It hit me that we girls don’t talk a lot about something that happens when we go through divorce: people we used to be friends with stop talking to us.
I have been divorced for many years, but I can still remember when, after the divorce was final, how the friends I thought I had stopped inviting me to their houses, to their parties and picnics. Friends with whom both my husband and I had shared really precious times sort of, it seemed, erased me from their lives.
It wasn’t only friends, either. It was people like the guy who had been keeping our furnace and air conditioner in shape for years. All of a sudden, when I’d call him, he wasn’t available. No matter how many times I called, he never called back.
Needless to say, some of the people in the church regarded me as a sinful woman. I was a pastor, after all.

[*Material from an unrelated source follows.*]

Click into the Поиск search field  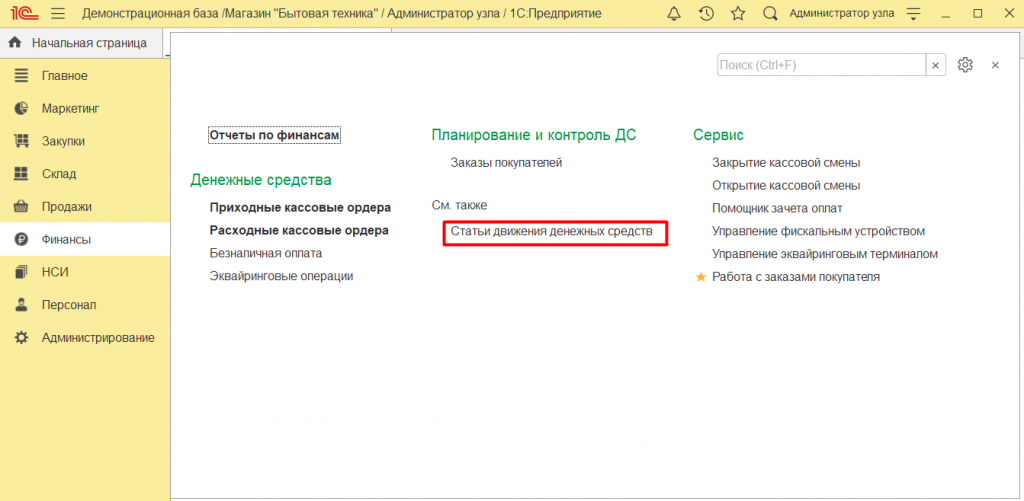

How in the world could I be trusted to preach to my people, and even more be trusted to give marital and pre-marital counseling, when obviously, I was lacking in character and in knowing how to keep a man?

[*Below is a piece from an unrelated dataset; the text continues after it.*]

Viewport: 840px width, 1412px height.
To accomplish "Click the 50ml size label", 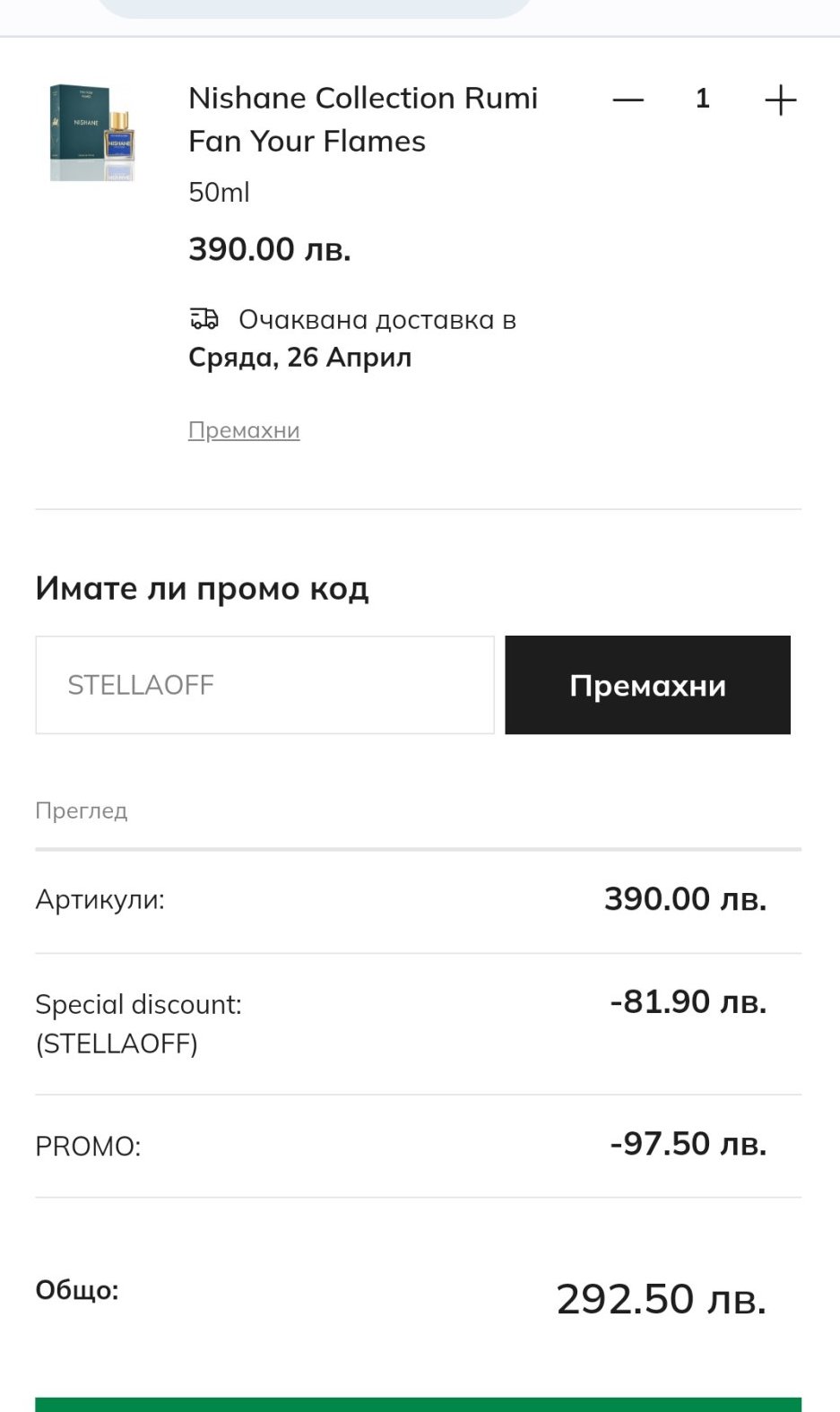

I couldn’t figure it out. Some friends who were divorced stop speaking, but more, it was friends, my lady friends, who were NOT divorced whose silence and distance puzzled me. Was it because I was now viewed as a threat? Were they afraid that my failure as a wife was somehow contagious, and that they would get “the illness” if they remained close? I only ask because years after the divorce, some of those friends, all of whom are now divorced themselves, have been gingerly moving back toward me, making contact.
Seriously?
As I have listened to women over the years go through divorce, I realize that it isn’t just me; too many women have the same story, but it would be great if we women wouldn’t back away from each other at such an awful time. It’s precisely at times like that, when your life is falling apart and the ground on which you’ve always stood falls from under your feet – no, more accurately, crumbles as you stand there, that you need your sister friends most.
I ached as I read the story of how the late Elizabeth Edwards, betrayed by her husband, was so crushed by his affair that she yelled at him in public and bared her chest, which showed the scars of breast cancer. How horrible for her to feel that depth of pain! I found myself wondering if her pain was exacerbated by friends who simply disappeared as she and her husband went through their pain, oh so publicly.
I don’t know what it is about us that makes us shy away from each other in critical moments, any more than I understand why we so often stab each other in the heart and/or back when it comes to getting a mate, but I can say that, during divorce, the friend who is real is the friend who sticks with you through it all.